Tesla stockholder Solomon Chau is not an enemy of CEO Elon Musk and his company despite filing a lawsuit. Instead, Chau is sending a protective warning signal as a call to risk management.

Chau names 11 board members and Musk in his suit. The petition alleges that Tesla breached its fiduciary duty by allowing and enabling a workplace culture of discrimination and harassment, which has resulted in loss of reputation and shareholder value.

Chau recognizes Tesla's management deficiencies and what needs to be done: responsibly raise standards of thinking and behavior within the organization and make critical improvements to governance and compliance in regards to workplace culture, respect employees and provide psychological safety. 

If Musk sees Chau's lawsuit in this manner rather than an attack on him personally, he can learn from it and do what is necessary to protect the company and shareholder value moving forward.

Musk is noted for his bravado when complaints come against him so while he will be advised by lawyers not to conduct himself in that manner, when he does communicate it can be expected that he will show himself to be unmoved by this assertion that his workplace is in some level of crisis management.

While it will be difficult for Musk to accept this criticism of Tesla's workplace environment, if he can bring himself to a state of humility, regret and curiosity, Chau's legal complaint can prove to become a catalyst for Musk's benefit and inspire a strong, sustained push for higher standards, tighter governance, improved compliance and a healthier workplace culture and reputation, thus protecting his company and investment in it. 

By doing so, Musk will be conducting more competent governance, compliance and thus, risk management.

That effort towards course correction would be more likely to succeed if the governance is daily, measured, analyzed daily and adjusted promptly when ethically needed.

Tesla can in addition, work to better develop top-down leadership by measuring them on how well they prevent the failures Chau's suit listed.

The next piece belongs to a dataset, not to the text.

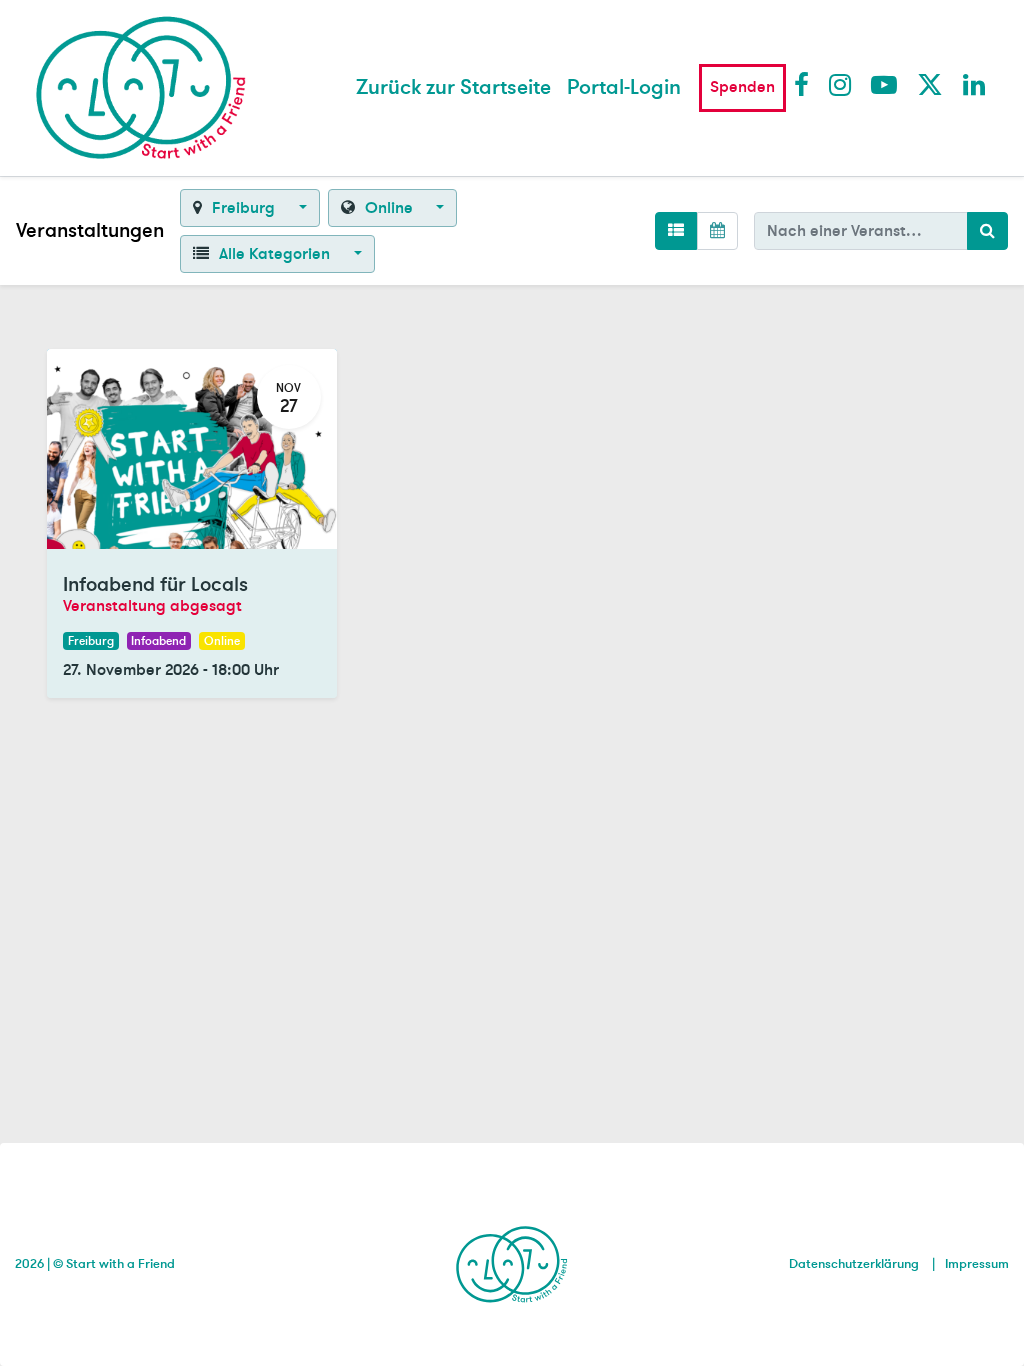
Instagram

Misconduct and enabling or empowering it must be stopped, without rationalizing and excuses.

Doing so will significantly improve company conduct and workplace culture for employees, therefore lessening the likelihood of future internal conflicts, whistleblowing, and lawsuits, and the subsequent negative media and social media coverage.

Musk need not thank Chau, and he likely won't, yet he can be appreciative, even if privately, for this push and opportunity to correct matters before risk escalates and the costs to defend and correct Tesla management dysfunction get exponentially higher, further damaging employee trust, labor relations, reputation and shareholder value.

Tesla would benefit from inviting in specialists to help it with what reliably works to assure a non-discriminatory and no-harassment culture and collaborate on designing and implementing a process and coaching leaders it in a manner that will work seamlessly. 

Leaders can't be expected to "just know" how to make it happen. They must be trained thoroughly in mindset and practice. Tesla could test them thoroughly for their views on their mindsets involving the behaviors that they tolerate, propagate and turn a blind eye towards. 

Tesla must govern daily with different sets of eyes, recording and examining observations and talking about them as a group, and do research to recognize and ethically respond to problems early. 

Respectful communication in organizations and compassionate listening and responses are not 'a given.' No one believes they are lacking in character, professionalism and skills. Observers experience unprofessional, bad behavior differently. 

Emotionally intelligent communication can be taught for healthy workplaces. 

It has to be taught to more people than would be expected. Until this happens, poor workplace cultures will create harm and be a stain on leadership and organizations and as Chau asserts, reputation and shareholder value.